**Task details:** Convert every line of the records below into a JSON list of strings, one string per line, and leave out the blank lines.
——————
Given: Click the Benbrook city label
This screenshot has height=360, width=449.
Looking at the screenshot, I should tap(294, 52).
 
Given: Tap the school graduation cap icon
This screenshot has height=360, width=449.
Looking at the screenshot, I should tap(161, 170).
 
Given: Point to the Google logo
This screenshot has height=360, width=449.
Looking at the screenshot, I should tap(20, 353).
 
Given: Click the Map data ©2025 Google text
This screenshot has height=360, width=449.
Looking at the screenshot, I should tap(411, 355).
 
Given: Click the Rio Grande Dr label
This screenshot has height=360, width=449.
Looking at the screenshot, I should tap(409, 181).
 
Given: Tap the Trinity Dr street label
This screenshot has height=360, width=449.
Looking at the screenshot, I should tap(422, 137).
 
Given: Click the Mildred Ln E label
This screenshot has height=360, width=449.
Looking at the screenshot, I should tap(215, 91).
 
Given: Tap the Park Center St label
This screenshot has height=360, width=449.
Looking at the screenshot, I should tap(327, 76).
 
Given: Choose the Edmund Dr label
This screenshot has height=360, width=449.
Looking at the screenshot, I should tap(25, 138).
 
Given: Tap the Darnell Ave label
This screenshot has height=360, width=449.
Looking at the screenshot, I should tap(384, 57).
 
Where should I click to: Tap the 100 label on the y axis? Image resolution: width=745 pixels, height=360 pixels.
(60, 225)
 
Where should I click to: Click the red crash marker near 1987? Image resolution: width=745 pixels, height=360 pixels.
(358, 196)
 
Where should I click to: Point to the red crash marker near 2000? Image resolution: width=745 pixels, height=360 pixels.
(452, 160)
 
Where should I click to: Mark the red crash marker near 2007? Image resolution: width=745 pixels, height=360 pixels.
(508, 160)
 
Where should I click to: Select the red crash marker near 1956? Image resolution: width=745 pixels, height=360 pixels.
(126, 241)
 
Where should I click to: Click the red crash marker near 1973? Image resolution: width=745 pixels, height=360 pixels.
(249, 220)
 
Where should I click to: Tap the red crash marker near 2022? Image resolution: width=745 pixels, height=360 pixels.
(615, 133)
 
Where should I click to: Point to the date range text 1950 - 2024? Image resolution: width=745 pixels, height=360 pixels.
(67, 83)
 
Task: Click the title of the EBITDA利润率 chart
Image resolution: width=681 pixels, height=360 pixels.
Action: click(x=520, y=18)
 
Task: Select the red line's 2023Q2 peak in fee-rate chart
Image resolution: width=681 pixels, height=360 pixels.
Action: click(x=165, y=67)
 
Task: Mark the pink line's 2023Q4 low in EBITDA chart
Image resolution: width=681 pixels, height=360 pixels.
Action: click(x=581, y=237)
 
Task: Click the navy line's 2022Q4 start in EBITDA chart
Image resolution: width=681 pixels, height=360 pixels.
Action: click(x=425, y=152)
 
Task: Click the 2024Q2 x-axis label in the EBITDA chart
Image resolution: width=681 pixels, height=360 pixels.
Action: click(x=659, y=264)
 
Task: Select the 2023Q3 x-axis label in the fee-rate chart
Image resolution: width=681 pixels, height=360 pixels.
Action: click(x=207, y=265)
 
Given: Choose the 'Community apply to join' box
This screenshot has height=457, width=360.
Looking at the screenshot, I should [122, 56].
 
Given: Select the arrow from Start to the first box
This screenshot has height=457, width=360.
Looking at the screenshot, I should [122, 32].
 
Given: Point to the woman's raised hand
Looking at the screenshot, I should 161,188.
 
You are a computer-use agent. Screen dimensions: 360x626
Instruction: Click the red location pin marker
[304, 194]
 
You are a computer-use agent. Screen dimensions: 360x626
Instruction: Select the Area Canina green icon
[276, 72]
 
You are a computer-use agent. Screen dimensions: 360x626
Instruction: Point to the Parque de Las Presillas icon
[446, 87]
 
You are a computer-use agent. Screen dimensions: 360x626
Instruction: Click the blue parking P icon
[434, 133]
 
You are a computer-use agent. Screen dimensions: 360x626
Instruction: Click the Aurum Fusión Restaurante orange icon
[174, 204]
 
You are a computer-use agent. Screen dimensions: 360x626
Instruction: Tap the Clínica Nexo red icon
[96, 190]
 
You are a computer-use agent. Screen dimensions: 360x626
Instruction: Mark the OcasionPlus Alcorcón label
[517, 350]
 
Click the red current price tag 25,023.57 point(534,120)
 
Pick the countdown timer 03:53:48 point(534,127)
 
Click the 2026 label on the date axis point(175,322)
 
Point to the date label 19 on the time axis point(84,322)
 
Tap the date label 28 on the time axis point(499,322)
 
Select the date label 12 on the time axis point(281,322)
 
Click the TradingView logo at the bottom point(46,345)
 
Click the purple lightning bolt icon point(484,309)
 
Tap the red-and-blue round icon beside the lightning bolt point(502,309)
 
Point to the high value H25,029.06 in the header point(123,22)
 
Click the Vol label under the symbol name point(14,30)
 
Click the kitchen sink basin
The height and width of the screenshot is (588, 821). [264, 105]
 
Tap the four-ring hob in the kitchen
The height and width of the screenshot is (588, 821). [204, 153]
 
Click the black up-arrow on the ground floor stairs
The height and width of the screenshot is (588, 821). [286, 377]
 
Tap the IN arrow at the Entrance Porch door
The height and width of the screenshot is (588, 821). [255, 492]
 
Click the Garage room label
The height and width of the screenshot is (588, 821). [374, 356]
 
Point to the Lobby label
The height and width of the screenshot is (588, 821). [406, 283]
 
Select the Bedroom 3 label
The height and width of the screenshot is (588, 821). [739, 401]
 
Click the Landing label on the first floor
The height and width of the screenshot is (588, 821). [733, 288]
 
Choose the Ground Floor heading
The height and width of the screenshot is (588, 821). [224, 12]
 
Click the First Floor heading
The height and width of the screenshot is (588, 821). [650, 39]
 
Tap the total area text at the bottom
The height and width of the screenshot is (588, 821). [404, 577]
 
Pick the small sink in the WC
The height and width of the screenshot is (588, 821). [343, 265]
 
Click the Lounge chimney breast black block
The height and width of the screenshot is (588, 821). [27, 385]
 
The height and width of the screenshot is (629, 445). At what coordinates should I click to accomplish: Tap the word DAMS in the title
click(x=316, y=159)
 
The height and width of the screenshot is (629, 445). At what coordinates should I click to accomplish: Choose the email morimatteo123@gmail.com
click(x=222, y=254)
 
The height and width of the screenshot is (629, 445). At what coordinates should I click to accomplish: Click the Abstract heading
——————
**Answer to the exercise:**
[
  "Given: Click the Benbrook city label",
  "This screenshot has height=360, width=449.",
  "Looking at the screenshot, I should tap(294, 52).",
  "Given: Tap the school graduation cap icon",
  "This screenshot has height=360, width=449.",
  "Looking at the screenshot, I should tap(161, 170).",
  "Given: Point to the Google logo",
  "This screenshot has height=360, width=449.",
  "Looking at the screenshot, I should tap(20, 353).",
  "Given: Click the Map data ©2025 Google text",
  "This screenshot has height=360, width=449.",
  "Looking at the screenshot, I should tap(411, 355).",
  "Given: Click the Rio Grande Dr label",
  "This screenshot has height=360, width=449.",
  "Looking at the screenshot, I should tap(409, 181).",
  "Given: Tap the Trinity Dr street label",
  "This screenshot has height=360, width=449.",
  "Looking at the screenshot, I should tap(422, 137).",
  "Given: Click the Mildred Ln E label",
  "This screenshot has height=360, width=449.",
  "Looking at the screenshot, I should tap(215, 91).",
  "Given: Tap the Park Center St label",
  "This screenshot has height=360, width=449.",
  "Looking at the screenshot, I should tap(327, 76).",
  "Given: Choose the Edmund Dr label",
  "This screenshot has height=360, width=449.",
  "Looking at the screenshot, I should tap(25, 138).",
  "Given: Tap the Darnell Ave label",
  "This screenshot has height=360, width=449.",
  "Looking at the screenshot, I should tap(384, 57).",
  "Where should I click to: Tap the 100 label on the y axis? Image resolution: width=745 pixels, height=360 pixels.",
  "(60, 225)",
  "Where should I click to: Click the red crash marker near 1987? Image resolution: width=745 pixels, height=360 pixels.",
  "(358, 196)",
  "Where should I click to: Point to the red crash marker near 2000? Image resolution: width=745 pixels, height=360 pixels.",
  "(452, 160)",
  "Where should I click to: Mark the red crash marker near 2007? Image resolution: width=745 pixels, height=360 pixels.",
  "(508, 160)",
  "Where should I click to: Select the red crash marker near 1956? Image resolution: width=745 pixels, height=360 pixels.",
  "(126, 241)",
  "Where should I click to: Click the red crash marker near 1973? Image resolution: width=745 pixels, height=360 pixels.",
  "(249, 220)",
  "Where should I click to: Tap the red crash marker near 2022? Image resolution: width=745 pixels, height=360 pixels.",
  "(615, 133)",
  "Where should I click to: Point to the date range text 1950 - 2024? Image resolution: width=745 pixels, height=360 pixels.",
  "(67, 83)",
  "Task: Click the title of the EBITDA利润率 chart",
  "Image resolution: width=681 pixels, height=360 pixels.",
  "Action: click(x=520, y=18)",
  "Task: Select the red line's 2023Q2 peak in fee-rate chart",
  "Image resolution: width=681 pixels, height=360 pixels.",
  "Action: click(x=165, y=67)",
  "Task: Mark the pink line's 2023Q4 low in EBITDA chart",
  "Image resolution: width=681 pixels, height=360 pixels.",
  "Action: click(x=581, y=237)",
  "Task: Click the navy line's 2022Q4 start in EBITDA chart",
  "Image resolution: width=681 pixels, height=360 pixels.",
  "Action: click(x=425, y=152)",
  "Task: Click the 2024Q2 x-axis label in the EBITDA chart",
  "Image resolution: width=681 pixels, height=360 pixels.",
  "Action: click(x=659, y=264)",
  "Task: Select the 2023Q3 x-axis label in the fee-rate chart",
  "Image resolution: width=681 pixels, height=360 pixels.",
  "Action: click(x=207, y=265)",
  "Given: Choose the 'Community apply to join' box",
  "This screenshot has height=457, width=360.",
  "Looking at the screenshot, I should [122, 56].",
  "Given: Select the arrow from Start to the first box",
  "This screenshot has height=457, width=360.",
  "Looking at the screenshot, I should [122, 32].",
  "Given: Point to the woman's raised hand",
  "Looking at the screenshot, I should 161,188.",
  "You are a computer-use agent. Screen dimensions: 360x626",
  "Instruction: Click the red location pin marker",
  "[304, 194]",
  "You are a computer-use agent. Screen dimensions: 360x626",
  "Instruction: Select the Area Canina green icon",
  "[276, 72]",
  "You are a computer-use agent. Screen dimensions: 360x626",
  "Instruction: Point to the Parque de Las Presillas icon",
  "[446, 87]",
  "You are a computer-use agent. Screen dimensions: 360x626",
  "Instruction: Click the blue parking P icon",
  "[434, 133]",
  "You are a computer-use agent. Screen dimensions: 360x626",
  "Instruction: Click the Aurum Fusión Restaurante orange icon",
  "[174, 204]",
  "You are a computer-use agent. Screen dimensions: 360x626",
  "Instruction: Tap the Clínica Nexo red icon",
  "[96, 190]",
  "You are a computer-use agent. Screen dimensions: 360x626",
  "Instruction: Mark the OcasionPlus Alcorcón label",
  "[517, 350]",
  "Click the red current price tag 25,023.57 point(534,120)",
  "Pick the countdown timer 03:53:48 point(534,127)",
  "Click the 2026 label on the date axis point(175,322)",
  "Point to the date label 19 on the time axis point(84,322)",
  "Tap the date label 28 on the time axis point(499,322)",
  "Select the date label 12 on the time axis point(281,322)",
  "Click the TradingView logo at the bottom point(46,345)",
  "Click the purple lightning bolt icon point(484,309)",
  "Tap the red-and-blue round icon beside the lightning bolt point(502,309)",
  "Point to the high value H25,029.06 in the header point(123,22)",
  "Click the Vol label under the symbol name point(14,30)",
  "Click the kitchen sink basin",
  "The height and width of the screenshot is (588, 821). [264, 105]",
  "Tap the four-ring hob in the kitchen",
  "The height and width of the screenshot is (588, 821). [204, 153]",
  "Click the black up-arrow on the ground floor stairs",
  "The height and width of the screenshot is (588, 821). [286, 377]",
  "Tap the IN arrow at the Entrance Porch door",
  "The height and width of the screenshot is (588, 821). [255, 492]",
  "Click the Garage room label",
  "The height and width of the screenshot is (588, 821). [374, 356]",
  "Point to the Lobby label",
  "The height and width of the screenshot is (588, 821). [406, 283]",
  "Select the Bedroom 3 label",
  "The height and width of the screenshot is (588, 821). [739, 401]",
  "Click the Landing label on the first floor",
  "The height and width of the screenshot is (588, 821). [733, 288]",
  "Choose the Ground Floor heading",
  "The height and width of the screenshot is (588, 821). [224, 12]",
  "Click the First Floor heading",
  "The height and width of the screenshot is (588, 821). [650, 39]",
  "Tap the total area text at the bottom",
  "The height and width of the screenshot is (588, 821). [404, 577]",
  "Pick the small sink in the WC",
  "The height and width of the screenshot is (588, 821). [343, 265]",
  "Click the Lounge chimney breast black block",
  "The height and width of the screenshot is (588, 821). [27, 385]",
  "The height and width of the screenshot is (629, 445). At what coordinates should I click to accomplish: Tap the word DAMS in the title",
  "click(x=316, y=159)",
  "The height and width of the screenshot is (629, 445). At what coordinates should I click to accomplish: Choose the email morimatteo123@gmail.com",
  "click(x=222, y=254)",
  "The height and width of the screenshot is (629, 445). At what coordinates should I click to accomplish: Click the Abstract heading"
]